All that hell unleashed, and all he’d had to do was squeeze a trigger.
Frank ducked under Hammersmith’s roundhouse blow as guns began to roar. As Hammersmith stumbled forward, thrown off balance by the missed punch, Frank stepped closer. He had managed to hang on to his gun even though Hammersmith had knocked the barrel aside. Now he slapped the Colt against Hammersmith’s head, putting enough power behind the blow to knock the mine superintendent to his knees, stunned.
With Hammersmith out of the fight for the moment, Frank whirled around and shouted at the miners, “Hold your fire!
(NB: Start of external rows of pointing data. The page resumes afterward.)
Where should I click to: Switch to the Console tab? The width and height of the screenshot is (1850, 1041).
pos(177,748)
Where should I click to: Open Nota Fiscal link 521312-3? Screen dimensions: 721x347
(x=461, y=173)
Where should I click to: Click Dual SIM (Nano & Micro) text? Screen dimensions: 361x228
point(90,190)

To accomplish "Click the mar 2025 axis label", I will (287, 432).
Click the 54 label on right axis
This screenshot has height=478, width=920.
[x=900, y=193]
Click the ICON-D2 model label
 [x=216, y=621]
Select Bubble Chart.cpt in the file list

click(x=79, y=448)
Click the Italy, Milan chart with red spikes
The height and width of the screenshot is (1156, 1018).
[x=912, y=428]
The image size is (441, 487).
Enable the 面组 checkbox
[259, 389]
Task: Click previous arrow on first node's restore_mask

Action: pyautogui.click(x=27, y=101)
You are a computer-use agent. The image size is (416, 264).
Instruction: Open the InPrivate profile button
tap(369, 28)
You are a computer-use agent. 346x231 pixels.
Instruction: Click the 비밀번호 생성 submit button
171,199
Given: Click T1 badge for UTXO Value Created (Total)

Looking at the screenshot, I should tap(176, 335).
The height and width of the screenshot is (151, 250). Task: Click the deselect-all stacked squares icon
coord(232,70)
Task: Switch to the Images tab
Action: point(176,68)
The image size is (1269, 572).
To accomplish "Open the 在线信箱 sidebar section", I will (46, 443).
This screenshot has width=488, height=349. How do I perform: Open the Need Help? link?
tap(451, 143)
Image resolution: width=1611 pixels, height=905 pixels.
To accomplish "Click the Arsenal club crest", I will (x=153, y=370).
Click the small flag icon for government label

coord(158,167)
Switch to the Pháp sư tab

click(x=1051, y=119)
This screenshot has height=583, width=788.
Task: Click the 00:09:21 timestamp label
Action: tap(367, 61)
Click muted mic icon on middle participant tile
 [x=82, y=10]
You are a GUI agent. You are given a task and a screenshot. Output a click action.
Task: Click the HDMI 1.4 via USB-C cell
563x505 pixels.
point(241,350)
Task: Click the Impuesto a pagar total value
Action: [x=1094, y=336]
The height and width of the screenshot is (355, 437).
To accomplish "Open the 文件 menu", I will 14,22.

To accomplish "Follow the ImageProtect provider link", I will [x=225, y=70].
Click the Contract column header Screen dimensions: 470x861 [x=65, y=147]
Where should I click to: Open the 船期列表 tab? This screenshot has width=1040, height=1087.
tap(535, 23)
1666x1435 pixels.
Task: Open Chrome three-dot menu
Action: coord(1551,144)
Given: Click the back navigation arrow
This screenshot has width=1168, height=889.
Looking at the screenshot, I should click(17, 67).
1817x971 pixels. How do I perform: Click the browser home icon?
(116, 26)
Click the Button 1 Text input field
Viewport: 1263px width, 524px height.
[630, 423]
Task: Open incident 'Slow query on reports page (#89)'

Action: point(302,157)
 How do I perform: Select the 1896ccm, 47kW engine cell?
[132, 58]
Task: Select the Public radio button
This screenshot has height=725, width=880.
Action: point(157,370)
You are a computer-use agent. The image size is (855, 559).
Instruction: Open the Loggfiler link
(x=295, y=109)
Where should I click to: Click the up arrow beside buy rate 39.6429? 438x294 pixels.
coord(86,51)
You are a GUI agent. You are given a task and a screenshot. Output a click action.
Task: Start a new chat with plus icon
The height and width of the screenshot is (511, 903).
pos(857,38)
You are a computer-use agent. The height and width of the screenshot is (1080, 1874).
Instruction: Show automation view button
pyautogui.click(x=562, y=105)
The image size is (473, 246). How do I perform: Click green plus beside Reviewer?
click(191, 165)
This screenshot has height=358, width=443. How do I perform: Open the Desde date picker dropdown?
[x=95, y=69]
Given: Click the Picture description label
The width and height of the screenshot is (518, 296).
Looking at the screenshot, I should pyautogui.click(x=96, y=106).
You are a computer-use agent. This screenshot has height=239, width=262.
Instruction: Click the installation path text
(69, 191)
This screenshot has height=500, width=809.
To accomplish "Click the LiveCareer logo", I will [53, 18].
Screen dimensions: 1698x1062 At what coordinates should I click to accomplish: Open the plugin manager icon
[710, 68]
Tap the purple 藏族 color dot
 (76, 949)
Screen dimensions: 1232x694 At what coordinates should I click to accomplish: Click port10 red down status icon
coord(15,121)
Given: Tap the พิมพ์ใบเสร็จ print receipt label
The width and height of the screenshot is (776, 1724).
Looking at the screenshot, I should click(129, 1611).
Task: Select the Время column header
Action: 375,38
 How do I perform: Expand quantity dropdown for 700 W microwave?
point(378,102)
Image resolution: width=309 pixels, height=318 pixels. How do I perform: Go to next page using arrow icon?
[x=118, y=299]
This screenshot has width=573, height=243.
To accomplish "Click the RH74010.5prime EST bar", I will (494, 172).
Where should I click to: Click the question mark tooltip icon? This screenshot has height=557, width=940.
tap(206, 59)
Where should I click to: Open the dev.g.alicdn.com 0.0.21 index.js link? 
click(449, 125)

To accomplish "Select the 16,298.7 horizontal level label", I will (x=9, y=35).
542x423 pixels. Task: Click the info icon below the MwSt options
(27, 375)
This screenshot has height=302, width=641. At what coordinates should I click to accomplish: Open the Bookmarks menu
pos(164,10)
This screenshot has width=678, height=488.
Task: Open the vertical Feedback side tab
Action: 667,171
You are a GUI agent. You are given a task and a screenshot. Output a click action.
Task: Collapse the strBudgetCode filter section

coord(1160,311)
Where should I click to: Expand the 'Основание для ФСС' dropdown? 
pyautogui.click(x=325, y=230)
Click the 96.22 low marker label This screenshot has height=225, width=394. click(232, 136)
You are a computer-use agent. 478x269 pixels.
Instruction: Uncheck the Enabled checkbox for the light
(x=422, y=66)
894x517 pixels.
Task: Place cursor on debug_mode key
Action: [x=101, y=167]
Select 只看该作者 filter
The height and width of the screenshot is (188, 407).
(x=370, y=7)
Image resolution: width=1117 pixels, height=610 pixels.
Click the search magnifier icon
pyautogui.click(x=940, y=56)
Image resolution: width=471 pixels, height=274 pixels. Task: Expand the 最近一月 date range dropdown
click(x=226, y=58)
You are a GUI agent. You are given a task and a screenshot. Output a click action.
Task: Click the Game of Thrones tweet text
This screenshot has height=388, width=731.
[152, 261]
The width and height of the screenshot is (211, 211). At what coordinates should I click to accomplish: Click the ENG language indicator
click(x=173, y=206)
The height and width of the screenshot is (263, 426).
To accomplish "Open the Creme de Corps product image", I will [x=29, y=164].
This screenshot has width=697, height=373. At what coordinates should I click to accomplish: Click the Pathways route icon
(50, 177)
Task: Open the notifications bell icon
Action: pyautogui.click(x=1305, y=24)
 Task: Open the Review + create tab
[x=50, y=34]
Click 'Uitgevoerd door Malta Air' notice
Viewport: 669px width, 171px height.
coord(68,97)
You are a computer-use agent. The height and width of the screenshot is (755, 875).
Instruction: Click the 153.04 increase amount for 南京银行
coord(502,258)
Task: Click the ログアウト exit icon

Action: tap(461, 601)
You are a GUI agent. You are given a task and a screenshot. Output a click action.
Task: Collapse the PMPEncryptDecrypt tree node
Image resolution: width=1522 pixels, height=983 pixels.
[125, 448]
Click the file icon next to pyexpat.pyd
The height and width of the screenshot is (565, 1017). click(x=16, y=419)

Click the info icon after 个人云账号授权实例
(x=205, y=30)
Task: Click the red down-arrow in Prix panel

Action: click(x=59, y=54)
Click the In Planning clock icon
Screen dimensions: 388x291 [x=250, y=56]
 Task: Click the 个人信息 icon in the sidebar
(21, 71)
Stop shooting!”
At the same time, Colonel Starkwell was bellowing, “Cease fire! Cease fire!”
But it was too late. Both sides had come here tonight ready to fight. The miners believed that one of the militia men had shot down Dave Rogan, and the soldiers were just fighting back as they were attacked. Already, the street was turning into chaos as the two sides splintered and broke up to do battle in small groups, sometimes firing at each other as they darted for cover, other times grappling hand to hand.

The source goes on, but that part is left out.